Investing in teaching development: navigating risk in a research intensive institution

It is often assumed that academics working in a research intensive university are unlikely to invest in the professional development of their teaching. Institutional structures and culture tend to undermine investment in academicsteaching role. This study, conducted at the University of Cape Town, draws on an analysis of the environment within which academics make decisions to invest in their role as teachers. While acknowledging the privileging of research embedded in the institution, a significant group of academics have found ways to assert their academic identities as teachers despite the possible consequences and risks that this position entails.

Thursday 30 July 2015

We've been busy!

The Structure, Culture and Agency team have been busy. Two new research articles emanating from the project have been published:

James  at the writing retreat, 2015
Garraway, J. 2015. Academic staff development in foundation provision. South African Journal for Higher Education, 29 (1) 26 - 44.
Foundation provision is a specially funded student support initiative for disadvantaged students in South African universities. This research focuses on foundation academic staff development. As with staff development more generally, there is a focus on improving classroom practices to support student learning. Although general and foundation staff development practitioners experience similar difficulties in carrying out their work, there are also particular structural and cultural constraints in foundation academic development. This research analyses foundation staff development as an activity system, using Engestrom’s version of activity theory, in order to better understand and expose tensions in staff development. Issues that are highlighted using this methodology are: confusion between the object of staff development and the means to achieve it; the means to achieve the object may be insufficient; and structures/cultures such as short contracts and marginalisation may constrain how staff development is taken up.

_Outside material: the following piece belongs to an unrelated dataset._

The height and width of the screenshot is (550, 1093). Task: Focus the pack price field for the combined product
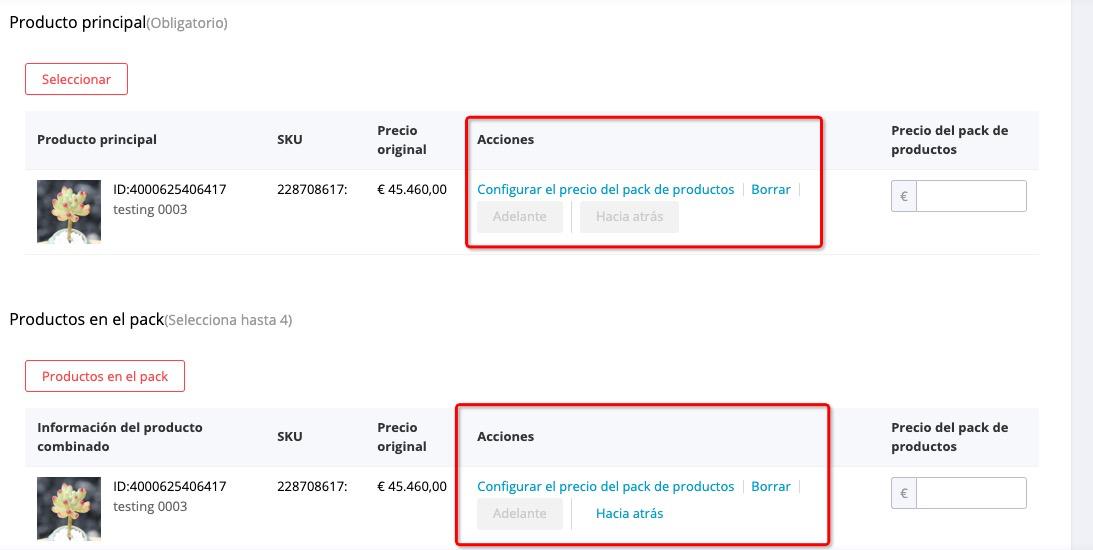971,493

Quinn, L. and Vorster, J. 2015. Pedagogy for fostering criticality, reflectivity and practice in a course on teaching for lecturers. Assessment and Evaluation in Higher EducationOnline.
Lynn and Jo at the writing retreat, 2015
Using the concepts of criticality, reflectivity and praxis, the paper presents an analysis of our reflections on participants’ responses to the assessment requirements for a course for lecturers on teaching.  The context in which the course is being taught has changed considerably in the last few years in terms of the mode of delivery, as well as the number and diversity of participants. Our analysis has generated insights into ways in which the course is not meeting all the learning needs of the participants, nor preparing them adequately to demonstrate, in writing, Their learning. Using insights gained, we suggest pedagogic processes and strategies for ensuring that the course focuses on both writing to learn and learning to write; And for assisting participants to acquire the practices to demonstrate their learning in written assessment tasks, using the requisite literacy including criticality, reflectivity and praxis.

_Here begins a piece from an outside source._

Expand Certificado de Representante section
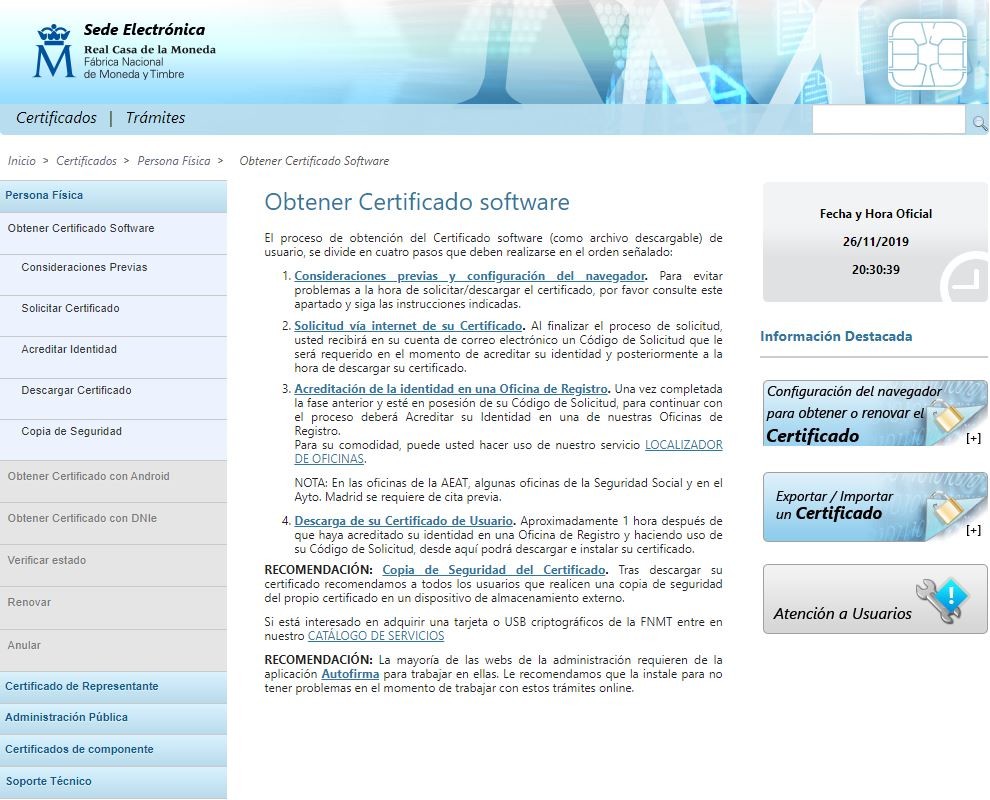 (82, 686)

A colloquium entitled Contextual Approaches to Professional Development with Regard to the Teaching Role was held at Devon Valley, Stellenbosch, on the 27 July 2015. (The programme is attached). This featured presentations on the research as well as presentations by others in Southern Africa who are conducting research into contextual approaches to academic development. In all, 70 people attended and 20 presentations were made. The day culminated with a panel about theories that may inform research into this field. The final set of findings and recommendations on the basis of the research should be completed in August or September, and will be sent to relevant organizations and role-players. The Structure, Culture and Agency project has funding from the National Research Foundation until the end of 2016. Activities in process and plans are for a book on "Theorising learning to teach in higher education: Sociomaterial, social practice and realist approaches" to be edited by Brenda Leibowitz, Vivienne Bozalek and Peter Kahn, and a monograph on the findings of the project. 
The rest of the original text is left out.